Consciência Negra. Afinal, onde está o racismo??? (ou 'Sobre o combate ao racismo de Morgan Freeman)',

Ao ler o post 'Morgan Freeman em 40 segundos: como combater o racismo?', de José Roberto Ferreira Ferreira Militao, onde frisa que "(...) na condição de ativista contra o racismo, defendo a destruição do conceito de ´raça humana´ e mais ainda, compreendo que somente racistas aceitam o estado patrocinando a ´raça estatal´ e as políticas públicas em bases raciais...", recordei-me imediatamente de uma notícia veiculada nas mídias sociais, sobre um lançamento da Adidas que, acusada de racismo, não lançou seu 'produto'.

No mês de junho, a fabricante Adidas anunciou em sua página do Facebook o lançamento desse novo tênis, desenhado por um de seus estilistas. O calçado traria pulseiras de borracha simulando correntes, o que foi interpretado por muitos internautas como uma referência à escravidão.

A empresa removeu a postagem na página do Facebook e anunciou que o modelo não seria comercializado, defendendo o estilista, para quem apenas seria um modelo alegre e original, pedindo desculpas a quem se sentiu ofendido.

Contextualizando a imagem do tênis da Adidas no post de José Roberto, a questão que colocamos é esta: onde está o racismo?  É dispensável dizer que não está no mero produto-mercadoria, um tênis, , e nem tanto no significante, simples 'trabalho intelectual' (até ali, um projeto), mas no significado determinado pela dialetização da ideologia racial, dos que discriminam, dos que mandam, os quais podem ser "brancos" ou outros, com os 'oprimidos', com quem é mandado, do 'escravizado'. 

E certeiro, agudo, contundente, à indagação de como vamos nos livrar do racismo, Freeman responde: "parando de falar sobre isso. Eu paro de chamá-lo de branco.
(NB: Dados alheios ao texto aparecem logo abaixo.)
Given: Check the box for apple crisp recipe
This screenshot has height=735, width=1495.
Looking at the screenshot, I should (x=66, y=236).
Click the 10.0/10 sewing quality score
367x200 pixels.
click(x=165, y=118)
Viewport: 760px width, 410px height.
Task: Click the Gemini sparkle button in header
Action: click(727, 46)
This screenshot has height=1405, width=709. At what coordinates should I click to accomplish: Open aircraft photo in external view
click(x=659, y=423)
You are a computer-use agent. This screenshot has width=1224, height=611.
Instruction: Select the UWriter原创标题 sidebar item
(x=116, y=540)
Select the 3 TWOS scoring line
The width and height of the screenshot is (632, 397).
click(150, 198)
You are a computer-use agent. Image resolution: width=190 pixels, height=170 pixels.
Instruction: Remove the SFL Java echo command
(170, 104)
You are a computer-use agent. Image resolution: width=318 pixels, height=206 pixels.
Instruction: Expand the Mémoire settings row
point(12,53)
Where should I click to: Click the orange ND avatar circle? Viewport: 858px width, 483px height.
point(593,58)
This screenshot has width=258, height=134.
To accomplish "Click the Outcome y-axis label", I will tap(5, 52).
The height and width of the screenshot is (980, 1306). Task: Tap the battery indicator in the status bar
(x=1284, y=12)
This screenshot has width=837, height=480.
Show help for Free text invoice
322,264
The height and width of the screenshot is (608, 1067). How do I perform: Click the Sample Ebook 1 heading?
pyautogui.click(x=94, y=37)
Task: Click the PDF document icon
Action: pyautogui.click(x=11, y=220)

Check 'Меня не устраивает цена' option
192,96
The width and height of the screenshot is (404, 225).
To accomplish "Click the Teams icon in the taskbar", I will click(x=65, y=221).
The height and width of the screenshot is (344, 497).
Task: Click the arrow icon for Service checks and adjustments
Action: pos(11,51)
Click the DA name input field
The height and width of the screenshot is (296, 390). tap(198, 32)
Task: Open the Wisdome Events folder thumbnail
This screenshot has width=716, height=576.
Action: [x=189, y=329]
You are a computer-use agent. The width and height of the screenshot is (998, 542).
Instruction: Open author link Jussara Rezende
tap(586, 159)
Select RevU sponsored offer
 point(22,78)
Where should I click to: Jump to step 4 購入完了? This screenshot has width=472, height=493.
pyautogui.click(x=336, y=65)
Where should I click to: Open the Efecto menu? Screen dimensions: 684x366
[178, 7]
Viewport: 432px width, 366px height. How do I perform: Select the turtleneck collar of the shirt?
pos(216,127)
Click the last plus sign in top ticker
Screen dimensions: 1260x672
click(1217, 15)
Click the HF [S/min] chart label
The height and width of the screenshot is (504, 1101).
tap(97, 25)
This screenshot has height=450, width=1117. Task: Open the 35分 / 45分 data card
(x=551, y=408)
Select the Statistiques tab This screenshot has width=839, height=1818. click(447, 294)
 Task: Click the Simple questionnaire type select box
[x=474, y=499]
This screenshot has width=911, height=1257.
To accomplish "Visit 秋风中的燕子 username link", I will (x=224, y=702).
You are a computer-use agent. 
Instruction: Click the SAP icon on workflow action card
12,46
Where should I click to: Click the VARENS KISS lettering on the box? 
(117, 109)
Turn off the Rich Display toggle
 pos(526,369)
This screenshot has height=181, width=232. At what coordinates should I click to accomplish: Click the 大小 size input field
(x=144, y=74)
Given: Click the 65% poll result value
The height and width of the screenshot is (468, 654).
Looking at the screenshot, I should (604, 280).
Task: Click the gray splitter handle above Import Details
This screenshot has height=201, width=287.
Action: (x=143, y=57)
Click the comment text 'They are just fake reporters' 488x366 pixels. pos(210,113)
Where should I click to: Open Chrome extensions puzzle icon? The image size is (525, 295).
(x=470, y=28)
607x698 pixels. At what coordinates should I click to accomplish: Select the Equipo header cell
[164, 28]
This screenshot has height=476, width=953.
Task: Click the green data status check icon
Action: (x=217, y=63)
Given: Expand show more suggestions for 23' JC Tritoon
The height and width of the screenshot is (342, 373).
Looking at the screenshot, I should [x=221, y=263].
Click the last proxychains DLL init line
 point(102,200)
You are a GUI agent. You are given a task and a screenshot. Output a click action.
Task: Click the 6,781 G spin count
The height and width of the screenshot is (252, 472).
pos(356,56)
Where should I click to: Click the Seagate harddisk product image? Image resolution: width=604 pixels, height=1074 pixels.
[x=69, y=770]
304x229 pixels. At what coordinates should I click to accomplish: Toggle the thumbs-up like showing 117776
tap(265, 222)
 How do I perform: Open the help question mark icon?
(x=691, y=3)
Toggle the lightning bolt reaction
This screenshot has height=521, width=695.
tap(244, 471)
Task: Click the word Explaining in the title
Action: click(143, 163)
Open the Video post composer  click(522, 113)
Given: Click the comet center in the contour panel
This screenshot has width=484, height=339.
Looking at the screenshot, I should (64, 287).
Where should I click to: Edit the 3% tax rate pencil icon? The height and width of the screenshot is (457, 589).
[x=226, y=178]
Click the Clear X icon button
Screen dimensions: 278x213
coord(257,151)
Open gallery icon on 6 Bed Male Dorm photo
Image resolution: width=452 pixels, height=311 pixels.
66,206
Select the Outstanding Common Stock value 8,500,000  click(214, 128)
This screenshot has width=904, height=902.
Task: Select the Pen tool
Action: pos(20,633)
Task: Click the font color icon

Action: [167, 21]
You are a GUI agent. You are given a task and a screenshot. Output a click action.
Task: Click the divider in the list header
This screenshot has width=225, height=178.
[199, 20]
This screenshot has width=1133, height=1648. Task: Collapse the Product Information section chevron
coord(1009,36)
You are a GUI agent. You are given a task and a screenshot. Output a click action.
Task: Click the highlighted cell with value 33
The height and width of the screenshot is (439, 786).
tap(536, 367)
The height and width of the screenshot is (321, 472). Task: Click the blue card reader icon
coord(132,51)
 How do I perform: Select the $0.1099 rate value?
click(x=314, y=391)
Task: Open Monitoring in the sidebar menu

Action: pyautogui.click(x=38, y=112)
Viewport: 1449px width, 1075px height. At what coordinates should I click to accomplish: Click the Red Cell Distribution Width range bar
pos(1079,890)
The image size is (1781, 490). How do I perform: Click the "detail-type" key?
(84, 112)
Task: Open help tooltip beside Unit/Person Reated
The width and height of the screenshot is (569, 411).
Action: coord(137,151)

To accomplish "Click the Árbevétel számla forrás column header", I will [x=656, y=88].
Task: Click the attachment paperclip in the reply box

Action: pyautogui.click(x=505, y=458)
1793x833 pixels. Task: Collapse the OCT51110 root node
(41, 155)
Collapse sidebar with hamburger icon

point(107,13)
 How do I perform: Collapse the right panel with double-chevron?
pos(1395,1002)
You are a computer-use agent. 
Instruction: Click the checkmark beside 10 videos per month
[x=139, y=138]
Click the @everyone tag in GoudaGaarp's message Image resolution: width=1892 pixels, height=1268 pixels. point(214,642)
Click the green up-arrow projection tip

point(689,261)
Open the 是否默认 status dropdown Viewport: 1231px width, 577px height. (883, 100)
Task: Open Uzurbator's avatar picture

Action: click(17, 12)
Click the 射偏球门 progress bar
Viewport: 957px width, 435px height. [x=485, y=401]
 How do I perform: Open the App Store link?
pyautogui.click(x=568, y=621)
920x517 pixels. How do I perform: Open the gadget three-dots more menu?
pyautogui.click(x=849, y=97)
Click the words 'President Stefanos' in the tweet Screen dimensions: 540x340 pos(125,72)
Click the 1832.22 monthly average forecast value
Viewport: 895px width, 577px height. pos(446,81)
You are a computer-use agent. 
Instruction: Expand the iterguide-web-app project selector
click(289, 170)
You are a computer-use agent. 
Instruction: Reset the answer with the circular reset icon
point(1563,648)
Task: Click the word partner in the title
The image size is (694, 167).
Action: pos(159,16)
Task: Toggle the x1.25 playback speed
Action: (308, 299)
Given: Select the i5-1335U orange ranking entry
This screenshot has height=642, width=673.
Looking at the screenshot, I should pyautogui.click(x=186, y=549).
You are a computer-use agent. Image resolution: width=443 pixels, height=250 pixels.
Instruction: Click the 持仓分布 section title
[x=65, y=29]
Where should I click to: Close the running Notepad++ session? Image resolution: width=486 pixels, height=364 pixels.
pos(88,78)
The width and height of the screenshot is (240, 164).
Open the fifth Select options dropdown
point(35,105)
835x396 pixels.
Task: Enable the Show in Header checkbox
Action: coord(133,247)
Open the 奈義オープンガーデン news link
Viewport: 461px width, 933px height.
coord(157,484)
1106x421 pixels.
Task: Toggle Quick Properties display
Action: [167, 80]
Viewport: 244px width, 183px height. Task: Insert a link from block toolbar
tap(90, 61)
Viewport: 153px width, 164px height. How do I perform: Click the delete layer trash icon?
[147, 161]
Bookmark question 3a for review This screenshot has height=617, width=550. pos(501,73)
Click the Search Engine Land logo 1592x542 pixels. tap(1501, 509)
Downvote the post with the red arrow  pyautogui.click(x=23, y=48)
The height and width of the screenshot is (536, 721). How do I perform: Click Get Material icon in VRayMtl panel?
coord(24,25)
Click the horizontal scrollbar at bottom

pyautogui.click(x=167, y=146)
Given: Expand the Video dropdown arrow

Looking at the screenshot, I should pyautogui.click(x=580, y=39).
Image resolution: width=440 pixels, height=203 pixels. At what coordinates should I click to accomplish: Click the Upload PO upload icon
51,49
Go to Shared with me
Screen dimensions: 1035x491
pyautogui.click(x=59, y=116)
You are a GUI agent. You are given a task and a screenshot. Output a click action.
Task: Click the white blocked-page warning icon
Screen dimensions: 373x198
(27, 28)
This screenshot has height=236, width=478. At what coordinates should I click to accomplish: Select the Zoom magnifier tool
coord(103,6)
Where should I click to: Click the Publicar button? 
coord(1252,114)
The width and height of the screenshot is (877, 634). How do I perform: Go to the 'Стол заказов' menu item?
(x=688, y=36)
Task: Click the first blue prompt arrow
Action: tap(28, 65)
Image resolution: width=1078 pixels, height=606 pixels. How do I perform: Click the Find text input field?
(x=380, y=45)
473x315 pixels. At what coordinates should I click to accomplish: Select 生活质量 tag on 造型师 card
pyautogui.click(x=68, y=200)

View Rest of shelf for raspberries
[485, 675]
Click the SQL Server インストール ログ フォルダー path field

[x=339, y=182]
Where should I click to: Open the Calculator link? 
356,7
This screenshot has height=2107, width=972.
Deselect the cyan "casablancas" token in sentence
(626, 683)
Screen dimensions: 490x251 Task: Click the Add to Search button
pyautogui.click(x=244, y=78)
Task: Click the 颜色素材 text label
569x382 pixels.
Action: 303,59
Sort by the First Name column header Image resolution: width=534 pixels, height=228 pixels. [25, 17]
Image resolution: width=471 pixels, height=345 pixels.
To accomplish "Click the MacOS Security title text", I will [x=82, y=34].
E o que eu lhe peço é que pare de me chamar ... de negro!"    

Talvez não seja tão simples como Morgan Freeman nos aduz, mas certamente, é uma de suas chaves, exatamente no campo do signo, do simbólico, para transcender o que é factual, a acentuação de traço numa simbiose entre cor e história, para a extinção desta aberração conceitual de 'raça', que ainda encontra usos encharcados  de paixão e ódio, sem quaisquer racionalidades.